Text provided section start
Fellow King's College London London, England, United Kingdom
Background: In persistent pulmonary hypertension of the newborn (PPHN) there is extrapulmonary right-to-left shunting of deoxygenated blood, leading to hypoxaemia and re-circulation of blood rich in carbon dioxide. Re-direction of blood from the pulmonary to systemic circulation causes pulmonary oligaemia and ventilation-perfusion mismatch with increased alveolar dead space. The presence and magnitude of alveolar dead space can be estimated by the difference in the arterial and end-tidal carbon dioxide pressures (PaCO2 – EtCO2 gradient). Objective: (i) To describe the PaCO2 – EtCO2 gradient in term born infants with PPHN and compare it to those without. (ii) To determine if the gradient would reduce in PPHN infants as their condition improved. Design/Methods: A prospective, observational study of term born, ventilated infants in a level three NICU was undertaken. Infants with echocardiographically confirmed PPHN were included and infants ventilated for non-respiratory reasons acted as controls. Ethical approval was granted and the study registered with the local clinical governance department. The PaCO2 – EtCO2 gradient was calculated from arterial blood gases from indwelling catheters and continuous microstream sidestream capnography. Infants with PPHN were assessed during the acute illness and prior to extubation when the PPHN had clinically resolved. Non-parametric tests used included the Mann Whitney U test and linear regression analysis. Results: Twenty infants were studied with a median (IQR) gestational age of 39.5 (38.7 – 40.4) weeks and birthweight of 3.56 (3.15 – 3.93) kg. The PaCO2 – EtCO2 gradient was larger in the infants with PPHN compared to those without [80.3 (6.8 – 36.0) mmHg versus 27.8 (62.3 – 126.0) mmHg, p< 0.001], and related to both mean airway pressure (MAP) (r = 0.62, p = 0.04) and fraction of inspired oxygen (FiO2) (r = 0.71, p< 0.01). Linear regression analysis demonstrated that the PaCO2 – EtCO2 gradient was predicted by a diagnosis of PPHN (p = 0.037, 95% CI 0.7 – 18.0) after adjusting for differences in MAP and FiO2. In infants with PPHN the PaCO2 – EtCO2 gradient decreased significantly during acute illness to pre-extubation compared to those without PPHN (p = 0.02).
Conclusion(s): The arterial to end-tidal carbon dioxide gradient was larger in infants with PPHN compared to those without. Furthermore, the PaCO2 – EtCO2 gradient decreased over the first week in infants with PPHN. This gradient might have potential in monitoring the evolution and resolution of PPHN.
Text provided section end
Problem description:
In the study summary on newborn pulmonary hypertension, which infants served as controls?
Data excerpt section start
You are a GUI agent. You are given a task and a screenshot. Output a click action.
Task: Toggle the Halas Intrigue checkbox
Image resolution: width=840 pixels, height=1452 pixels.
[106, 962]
Data excerpt section end
Completed exercise:
Infants ventilated for non-respiratory reasons.